No meat. No dairy. No problem. For years, the UN has voiced their suggestion of everyone giving up meat and dairy for good. All in the name of saving the planet. But for meat lovers and milk enthusiasts, it’s not so simple.
As population growth, climate change and environmental degradation continue to increase, changing our farming practices could hold the answer. According to the Food Ethics Council, agriculture accounts for 30 percent of global greenhouse gas – with beef (41 percent) and cattle milk (19 percent) accounting for the majority. And it’s not just the animals. The rate of increase in crop yields is slowing – especially in wheat – raising questions as to whether or not food production will be able to keep up with demand.
In addition, the Food and Agriculture Organization of the United Nations claim the other main sources of emissions are feed production and processing, enteric fermentation from ruminants and manure decomposition.
So the big question is: how do we sustainably produce enough food for a population that could reach 9 billion by 2050? Some scientists predict we will need 70-100 percent more food by that point.
It would appear the answer lies in technological advancement and reduced consumption.
It is no secret that producing meat leaves a high carbon footprint. On a global scale, people consume on average around 75 pounds of meat per person, per year, according to research by the Organization for Economic Cooperation and Development.

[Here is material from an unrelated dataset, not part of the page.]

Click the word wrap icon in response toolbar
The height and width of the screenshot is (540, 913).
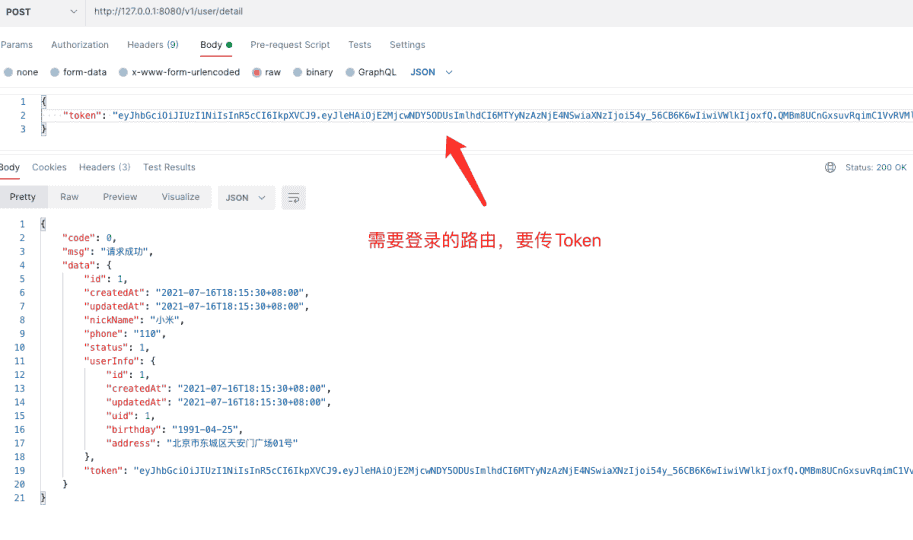(x=293, y=198)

With an expanding population, mass land use for farming could no longer be an option. That’s exactly why vertical farming is rising. The first commercial vertical farm was set up in Singapore in 2012 – it allows for the indoor production of short-stemmed leafy greens all-year-round - and the UK is following suit.
Growing Underground recently converted a Second World War bomb shelter in London into a hydroponics farm, producing an array of edible plants. And meat alternatives using plant-based building blocks or cultured animal cells and tissues are currently under construction. Debuted in the US already this year by Impossible Foods, it will not be long until it reaches European shores.
And then there’s organic farming. Excess fertiliser use is one of the biggest causes of pollution in our oceans. As it stands, about one percent of global cropland has received organic designation, while 94 percent of farming in Europe is conventional.
Many farmers are unconvinced that the three years required to show results from changing their use of pesticides is worth financial investment – but research confirms that organic farming creates more profit and yields healthier produce.
Success in sustainability needs stability. According to the European Commission, there are now over 186,000 organic farms across the EU. A recent report entitled Organic Agriculture in the 21st Century confirmed that this method of farming generally creates less soil and water pollution, and lower greenhouse gas emissions – it is also more energy efficient. France is the EU’s biggest agricultural producer, which is why they have set a goal to double their organic farming by 2017.
Consumers are continuing to demand change. Spending on ethical food and drink products – including organic, Fairtrade, free range and freedom foods – amounted to £8.4 billion in the UK in 2013, making up 8.5 percent of all household food sales.
Scientists have predicted that changes in global temperature and rainfall patterns could mean food prices will rise between three and 84 percent by 2050.
So how can we, as individuals, get serious about sustainable food in 2017? Try to limit your meat and dairy intake per week. With plenty of alternatives on the market like almond milk and soya, it is no longer a difficult task. Buy produce like fresh fruit and vegetables from weekend markets or local farms – or even better, grow your own vegetables.
It is important to remember that our own food choices are part of the bigger picture, and we all need to take responsibility, starting now.